Fine, Jean sulks, but why couldn’t she have gone back where she came from when she was done? Because she came from Jean, Death explains. He and Phoenix are concepts defining themselves in terms Jean can comprehend easier. The Phoenix isn’t a being or entity, it’s a force, the sum and substance of all that lives. It is Jean’s unique gift to be capable of wielding that force. It came to her, as it will come to her children, because it is hers by right. Too bad, Jean states. She’d selfishly hoped that there were two of them. That she had been possessed by some frightful creature she could blame for what happened. Passion is a two-edged blade Death warns. But, when the scales were lifted, the balance came down in the side of love. A hard lesson, but she’s learning. Who pays the price while she’s in school, Jean muses. She swore no more blood on he hands. She wonders what comes next, as she jumps, her powers restored once more. Jean tells Death that she won’t forget him, nor their talk, and that this time things will turn out right.

As she disappears, Death pities her, knowing some things she doesn’t.
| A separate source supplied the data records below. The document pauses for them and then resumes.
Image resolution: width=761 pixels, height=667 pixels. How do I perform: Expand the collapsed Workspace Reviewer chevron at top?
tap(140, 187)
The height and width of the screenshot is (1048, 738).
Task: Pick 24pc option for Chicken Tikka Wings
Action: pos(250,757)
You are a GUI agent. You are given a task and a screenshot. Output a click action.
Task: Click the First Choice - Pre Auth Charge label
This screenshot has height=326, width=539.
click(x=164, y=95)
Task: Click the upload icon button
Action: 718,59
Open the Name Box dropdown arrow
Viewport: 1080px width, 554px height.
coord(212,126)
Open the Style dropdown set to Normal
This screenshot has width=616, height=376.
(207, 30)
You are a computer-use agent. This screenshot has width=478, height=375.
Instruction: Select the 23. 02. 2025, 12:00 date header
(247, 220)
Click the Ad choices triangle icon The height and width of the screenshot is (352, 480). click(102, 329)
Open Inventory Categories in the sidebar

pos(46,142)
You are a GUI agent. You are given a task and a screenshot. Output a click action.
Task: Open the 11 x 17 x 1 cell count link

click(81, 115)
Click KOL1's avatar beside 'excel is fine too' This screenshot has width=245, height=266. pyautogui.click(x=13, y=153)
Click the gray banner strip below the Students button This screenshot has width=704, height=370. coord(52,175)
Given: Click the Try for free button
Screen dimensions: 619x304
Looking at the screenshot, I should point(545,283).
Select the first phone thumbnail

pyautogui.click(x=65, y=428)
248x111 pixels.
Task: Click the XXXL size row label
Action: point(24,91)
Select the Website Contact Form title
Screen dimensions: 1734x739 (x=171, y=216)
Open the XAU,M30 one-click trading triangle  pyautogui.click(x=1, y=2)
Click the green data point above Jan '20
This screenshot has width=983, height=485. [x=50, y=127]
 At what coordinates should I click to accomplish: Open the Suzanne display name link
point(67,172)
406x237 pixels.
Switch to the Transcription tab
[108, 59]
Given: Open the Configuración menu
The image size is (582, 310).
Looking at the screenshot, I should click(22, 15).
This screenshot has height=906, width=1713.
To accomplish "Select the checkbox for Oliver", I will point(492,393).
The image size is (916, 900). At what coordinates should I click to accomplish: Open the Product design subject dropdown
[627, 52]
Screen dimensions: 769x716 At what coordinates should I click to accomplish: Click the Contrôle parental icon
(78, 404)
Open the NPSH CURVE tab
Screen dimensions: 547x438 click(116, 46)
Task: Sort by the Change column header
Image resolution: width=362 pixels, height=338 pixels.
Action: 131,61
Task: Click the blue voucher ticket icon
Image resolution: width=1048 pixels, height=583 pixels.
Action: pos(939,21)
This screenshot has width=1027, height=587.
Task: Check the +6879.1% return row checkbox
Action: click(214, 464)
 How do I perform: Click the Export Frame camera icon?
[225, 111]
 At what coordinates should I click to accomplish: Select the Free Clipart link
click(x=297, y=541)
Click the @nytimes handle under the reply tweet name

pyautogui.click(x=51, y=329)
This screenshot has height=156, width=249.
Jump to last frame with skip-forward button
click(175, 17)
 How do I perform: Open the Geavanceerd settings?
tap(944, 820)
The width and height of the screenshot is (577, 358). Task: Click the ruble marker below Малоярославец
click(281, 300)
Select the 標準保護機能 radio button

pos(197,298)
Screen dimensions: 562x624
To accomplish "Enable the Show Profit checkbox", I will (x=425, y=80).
He looks at more snapshots, mosaic pieces Jean isn’t aware of:
Phoenix sacrificing herself on the moon.
Mr Sinister intending to destroy a lifeless clone of Jean’s.
The Phoenix trying to wake Jean Grey’s body in Jamaica Bay only to be rejected.
Phoenix fleeing to take possession of the next best thing – the clone.
Madelyn Pryor awaking in Sinister’s arms.

These are things Jean couldn’t be told but had to learn for herself, Death muses. She won’t remember him but she will learn… the hard way.

Characters Involved: 

Second story :
Phoenix II

The construction worker / Death

In snapshots of Jean’s life:
Young Jean
Annie Richardson
Charles Xavier
Moira MacTaggert
Cyclops
Mr Sinister
Madelyne Pryor

Story Notes: 

Second story :
A young Jean contacted Scott Summers’ mind in Classic X-Men #42.

Claremont has hinted several times at adventures a young Jean had with Xavier before the X-Men were founded, but those stories haven’t been told yet.

The facts Death muses over at the end are aspects which were revealed in Inferno. When Phoenix tried to rouse the slumbering Marvel Girl, who was still in her cocoon in Jamaica Bay, Jean subconsciously rejected Phoenix and its memories of death. Phoenix then went to the “second” Jean it sensed, the clone of Jean created by Mr. Sinister, the woman who would later be known as Madelyne Pryor.